Chris Hughes is a Bloomberg Gadfly columnist covering deals. He previously worked for Reuters Breakingviews, as well as the Financial Times and the Independent newspaper.

Do as I say, not as I do. Asset managers love to decry mergers-of-equals with fudged governance. Yet that's the structure Janus Capital and Henderson chose for the $6 billion fund management tie-up they unveiled on Monday.

Recoupled
Henderson shares had underperformed Janus's over last year prior to their announced union
Source: Bloomberg

The deal is actually pretty smart -- if the awkward governance arrangements can be made temporary.

Two questions keep asset management bosses like Janus's Dick Weil and Henderson's Andrew Formica awake at night: how do I find new funds to sell to my existing clients? And how do I sell my existing funds to new clients?

The standard solution is to hire stars, like Bill Gross, blow money seeding aspiring new fund managers (often ex-traders from investment banks) and build sales teams in foreign markets. This is slow, expensive and risky.

Combining Denver-based Janus with London-based Henderson addresses both nightmares. The duo get new product and established sales forces in each other's core markets. There's no magic offering the pair can provide jointly that clients couldn't have obtained from each separately, but it's plausible that "Janus Henderson Global Investors" will take some market share through cross-selling. The projection is that new money flows will climb a modest 2 to 3 percent.

You Scatch My Back
Janus and Henderson have a neat geographical fit in their assets under management
Source: Janus, Henderson

There will be some cost savings too from scrapping parallel efforts attacking each other's markets. These are put at $110 million annually, worth at least $800 million when taxed and capitalized.

The market is happy. Henderson shares jumped 13 percent, adding 330 million pounds to the company's market value. That's more or less equal to Henderson investors' share of the stated value creation from the deal, based on their 57 percent stake in the enlarged business.

Back to governance. The terms crunch the businesses together at their recent average prices with no premium paid either way. Weil and Formica stay on as co-CEOs. It's normally better for one company to pay a premium to the other and take full control. In this situation, it would have had to be the larger Henderson making such a move. But the reality is that Janus staff would probably have walked out with Weil. So Henderson investors would have paid a premium -- and got less.

That doesn't mean the co-CEO structure should endure. Weil and Formica need to agree that one will take over before long, and say so.
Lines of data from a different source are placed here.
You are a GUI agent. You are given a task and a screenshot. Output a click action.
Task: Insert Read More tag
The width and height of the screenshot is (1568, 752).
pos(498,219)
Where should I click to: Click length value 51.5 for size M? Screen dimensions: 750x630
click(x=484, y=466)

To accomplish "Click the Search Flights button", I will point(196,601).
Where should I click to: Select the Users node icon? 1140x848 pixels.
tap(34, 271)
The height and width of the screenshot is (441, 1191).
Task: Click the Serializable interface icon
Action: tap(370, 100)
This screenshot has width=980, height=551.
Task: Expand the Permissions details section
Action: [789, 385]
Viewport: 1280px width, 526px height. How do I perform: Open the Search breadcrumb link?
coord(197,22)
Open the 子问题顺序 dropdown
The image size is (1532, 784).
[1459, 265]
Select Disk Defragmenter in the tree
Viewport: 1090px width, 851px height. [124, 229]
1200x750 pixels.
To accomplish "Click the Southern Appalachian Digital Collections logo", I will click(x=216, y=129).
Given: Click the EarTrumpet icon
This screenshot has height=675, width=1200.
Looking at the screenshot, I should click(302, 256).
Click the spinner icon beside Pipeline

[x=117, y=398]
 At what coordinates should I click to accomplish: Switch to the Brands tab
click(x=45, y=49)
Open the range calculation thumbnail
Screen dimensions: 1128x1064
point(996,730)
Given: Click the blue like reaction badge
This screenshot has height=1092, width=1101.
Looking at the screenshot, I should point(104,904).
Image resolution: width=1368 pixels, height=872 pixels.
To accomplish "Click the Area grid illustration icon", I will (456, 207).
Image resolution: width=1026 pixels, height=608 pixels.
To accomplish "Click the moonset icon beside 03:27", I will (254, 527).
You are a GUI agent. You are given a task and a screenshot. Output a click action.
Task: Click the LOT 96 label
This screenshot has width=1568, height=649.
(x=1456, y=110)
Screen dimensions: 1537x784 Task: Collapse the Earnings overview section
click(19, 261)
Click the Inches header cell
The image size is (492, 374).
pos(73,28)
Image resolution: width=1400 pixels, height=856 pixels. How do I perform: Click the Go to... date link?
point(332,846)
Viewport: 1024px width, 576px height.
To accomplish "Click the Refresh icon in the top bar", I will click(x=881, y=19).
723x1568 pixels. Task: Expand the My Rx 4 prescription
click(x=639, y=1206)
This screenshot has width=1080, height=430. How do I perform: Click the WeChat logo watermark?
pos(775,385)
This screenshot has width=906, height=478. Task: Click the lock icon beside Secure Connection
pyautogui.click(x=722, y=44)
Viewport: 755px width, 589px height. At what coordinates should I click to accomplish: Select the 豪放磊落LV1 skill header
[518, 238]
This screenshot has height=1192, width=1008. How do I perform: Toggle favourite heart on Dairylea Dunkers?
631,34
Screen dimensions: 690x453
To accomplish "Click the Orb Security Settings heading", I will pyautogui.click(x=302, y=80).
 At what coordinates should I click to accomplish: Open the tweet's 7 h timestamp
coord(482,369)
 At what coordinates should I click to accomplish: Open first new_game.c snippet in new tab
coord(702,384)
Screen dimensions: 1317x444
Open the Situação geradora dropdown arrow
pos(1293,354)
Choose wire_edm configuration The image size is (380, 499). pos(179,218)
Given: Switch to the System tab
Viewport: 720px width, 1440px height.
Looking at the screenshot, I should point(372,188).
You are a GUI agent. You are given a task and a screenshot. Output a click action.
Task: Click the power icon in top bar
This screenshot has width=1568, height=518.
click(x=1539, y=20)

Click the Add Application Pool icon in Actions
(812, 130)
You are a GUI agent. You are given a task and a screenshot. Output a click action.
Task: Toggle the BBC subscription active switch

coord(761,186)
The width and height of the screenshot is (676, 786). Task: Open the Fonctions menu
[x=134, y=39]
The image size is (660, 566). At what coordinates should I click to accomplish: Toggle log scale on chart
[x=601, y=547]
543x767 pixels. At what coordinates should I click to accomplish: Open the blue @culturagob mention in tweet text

Surely this deal will inspire other U.K. fund managers to do cross-border mergers for the same reasons? Aberdeen Asset Management jumped as much as 5.6 percent on Monday.

Not so fast. The Henderson-Janus tie-up was possible largely because Henderson could sacrifice its primary London listing to New York, where Janus trades, with no loss of face. Henderson keeps a parallel listing in Sydney, and its London investor-base would be the smallest of the combined company. The fact is trading in Henderson's London shares would have drifted to the U.S. whatever. Other U.K.-listed funds groups might find it harder to do a nil-premium transatlantic deal on the same terms.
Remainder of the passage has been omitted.